Coronavirus has had a major impact on employers across Australia due to the Public Health Orders that have shut down some business’ and severely restricted opening hours and numbers of those accessing goods and services. The attempt to “flatten the curve” has flattened some business operations.
In a heroic effort to maintain employment and stop unemployment reaching 15 per cent or more, the National Cabinet has moved on a range of fronts to assist employers and employees.
As a consequence of these restrictions, many businesses have been forced to significantly adjust their operations, or in some cases cease trading altogether, leaving them with the task of navigating Australia’s complex employment laws as they look for solutions to continue operations, but also retain their employees.
This article looks at how Australia’s employment laws have responded to the crisis, and the changes implemented that provide greater levels of flexibility to employers and employees.
JobKeeper payment subsidy
The big lifesaver was the JobKeeper subsidy. Employers qualified where they expected to experience a 30 per cent reduction in turnover (or 50 per cent for larger business, and 15 per cent for registered charities) compared to a comparable period in the previous year. It is a one-off test at the moment, although there may be a change given the better than expected economic outcome.

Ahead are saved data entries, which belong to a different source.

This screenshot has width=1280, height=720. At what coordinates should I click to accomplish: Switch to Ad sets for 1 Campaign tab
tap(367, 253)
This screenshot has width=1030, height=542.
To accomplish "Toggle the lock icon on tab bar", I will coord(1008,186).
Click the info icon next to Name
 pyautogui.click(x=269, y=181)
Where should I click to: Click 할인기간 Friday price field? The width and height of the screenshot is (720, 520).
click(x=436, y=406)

Qualifying employers will be able to claim a flat-rate payment of $1,500 per fortnight for every eligible employee on the books from 1 March 2020 until 27 September 2020.
Eligible employees include full-time & part-time employees, and casual employees who have been employed on a regular and systematic basis for greater than 12 months.

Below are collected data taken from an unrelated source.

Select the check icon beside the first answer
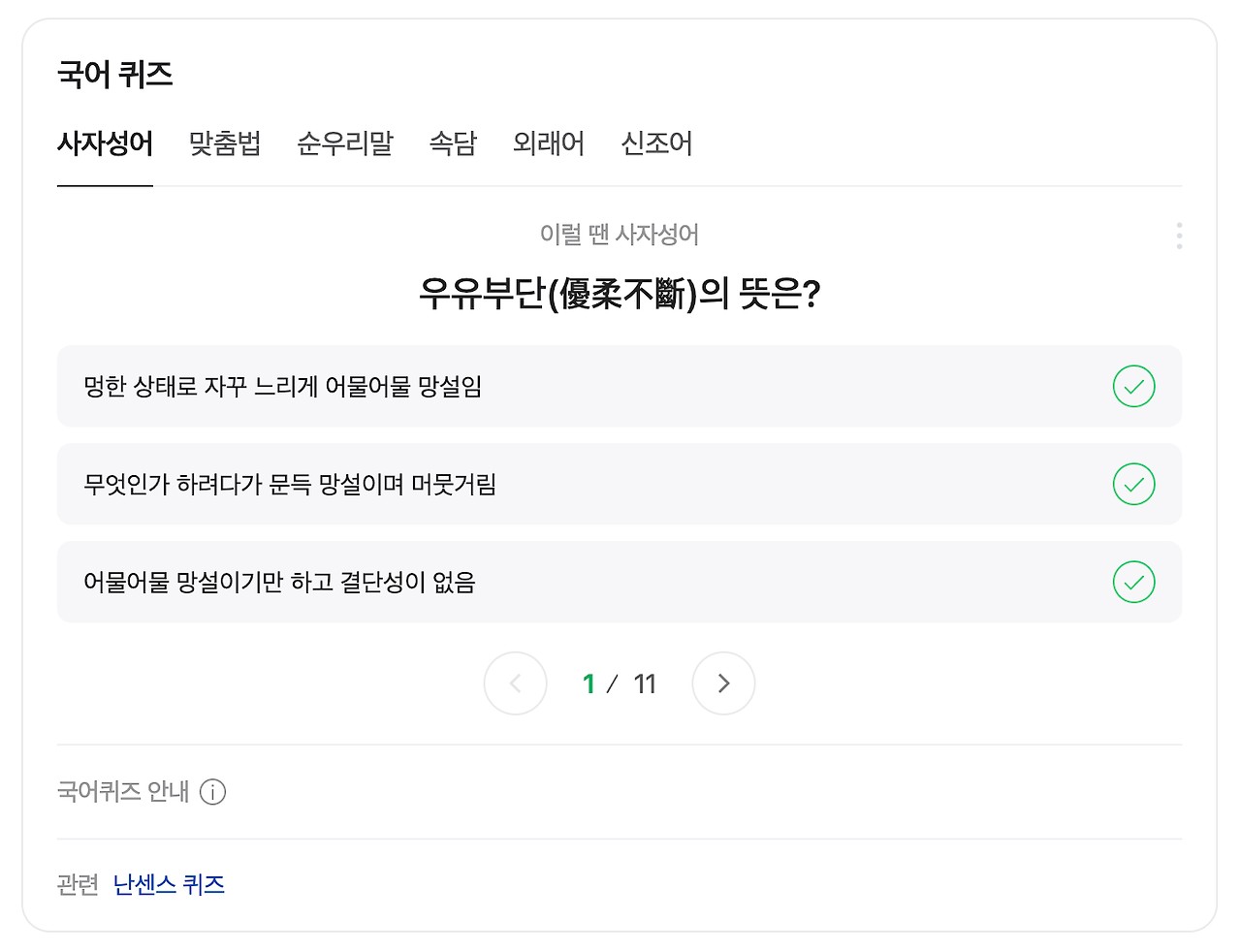 [1133, 387]
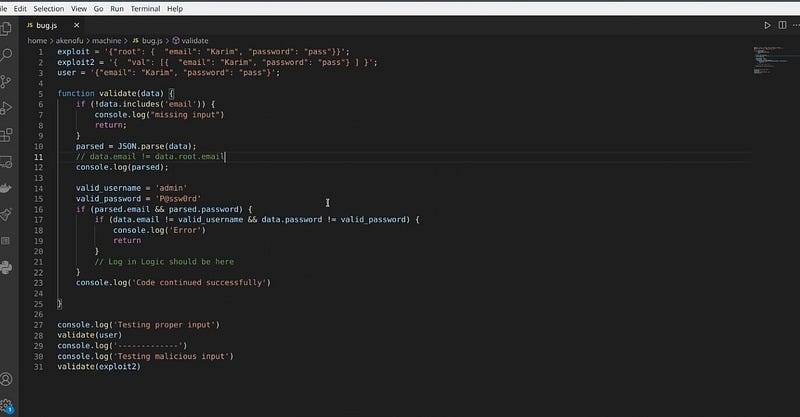Open the Python icon in activity bar
This screenshot has width=800, height=417.
click(x=7, y=267)
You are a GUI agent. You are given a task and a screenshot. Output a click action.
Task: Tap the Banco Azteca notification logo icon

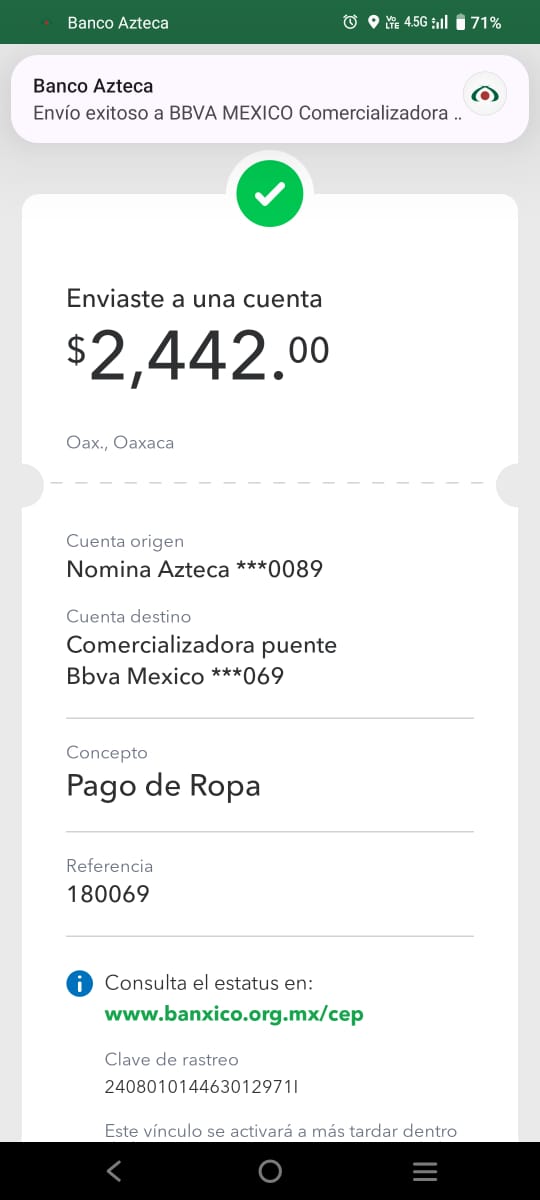pos(485,95)
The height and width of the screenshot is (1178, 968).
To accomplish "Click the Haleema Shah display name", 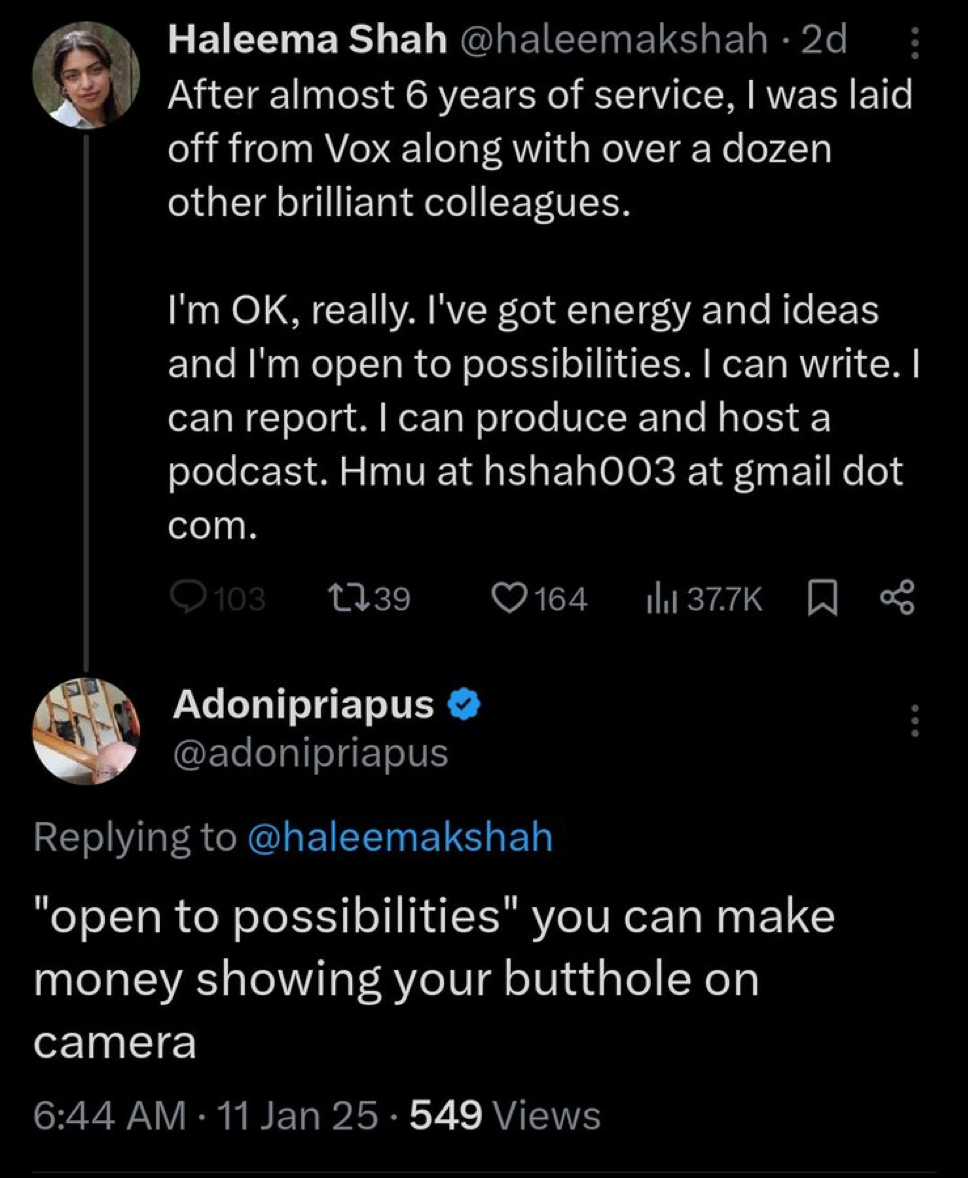I will click(308, 40).
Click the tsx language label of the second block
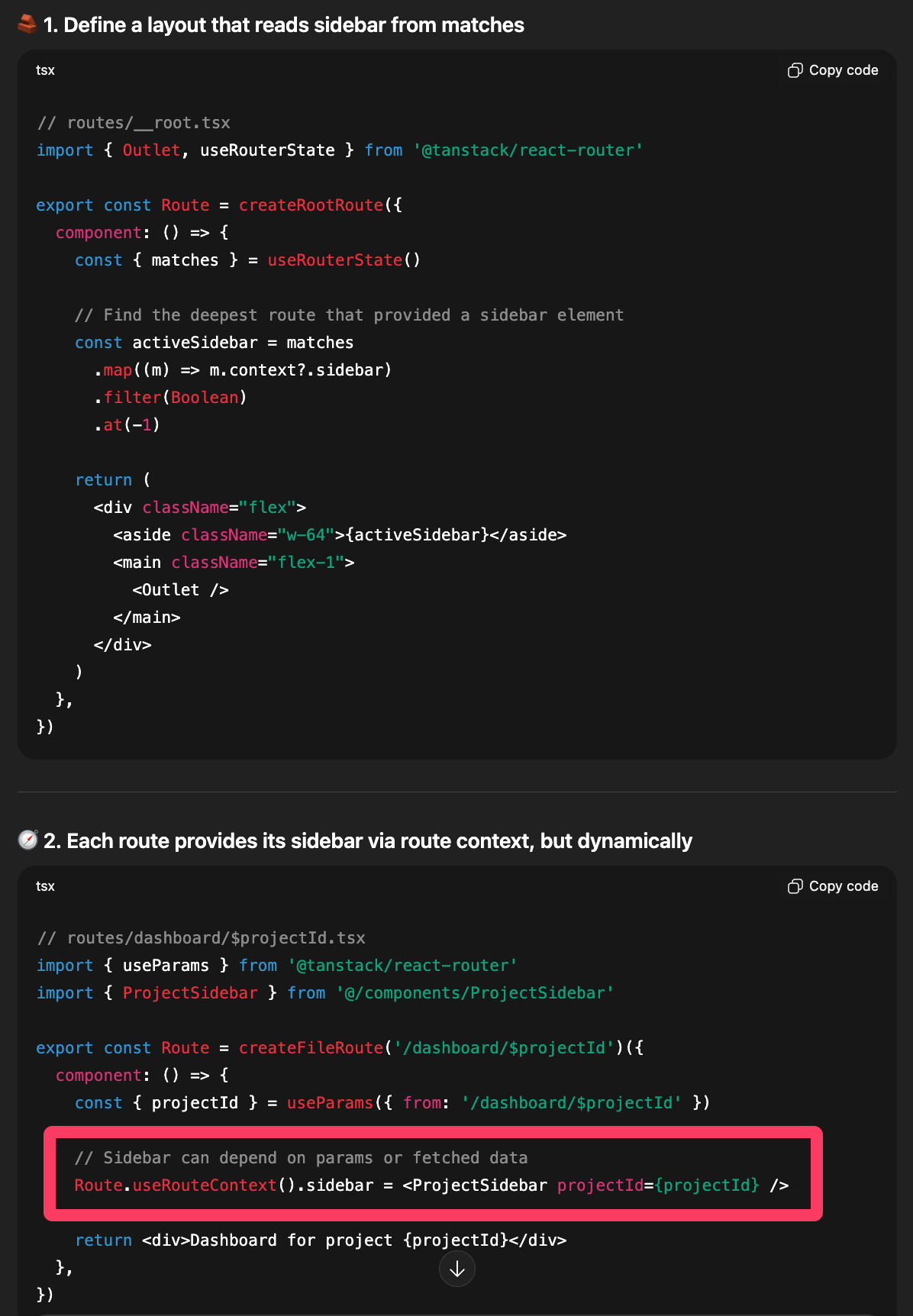This screenshot has width=913, height=1316. pyautogui.click(x=45, y=886)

Amendments to the Fair Work Act
A significant change in Australia’s employment laws are the amendments to the Fair Work Act allied to the government’s JobKeeper scheme. As part of the changes, employers who qualify for the Government’s JobKeeper subsidy will be able to give employees “JobKeeper-enabling directions”. JobKeeper enabling directions allow employers to:
- direct employees reduce their days/hours of work or not to attend work at all;
- alter employees’ usual duties or location of work;
- alter employees’ usual work days; or
- direct employees to take a period of annual leave, which request an employee must not unreasonably refuse.

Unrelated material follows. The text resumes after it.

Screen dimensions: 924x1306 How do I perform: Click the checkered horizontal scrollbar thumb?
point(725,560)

The Fair Work Commission can resolve disputes about these directions, and has done so where hours have been cut or there has been unfairness between employees as to loss of hours.
Amendments to modern awards
Employers and employees have been provided greater flexibility to vary working arrangements and deal with the challenges arising in these times, the Fair Work Commission has implemented a number of temporary measures in many modern awards, of its own volition.
Of greatest significance is the Commission’s variation to nearly one hundred modern awards to include access to two weeks unpaid ‘pandemic leave’ where a doctor or public authority advises an employee to isolate, and the secondly the ability for employees to take double the amount of annual leave at half pay, thus lengthening the time employees can have away from the business while receiving some income.
The Commission has also made amendments to the Clerks – Private Sector Award to provide more flexibility for remote working arrangements, directions around the taking of annual leave and reducing hours.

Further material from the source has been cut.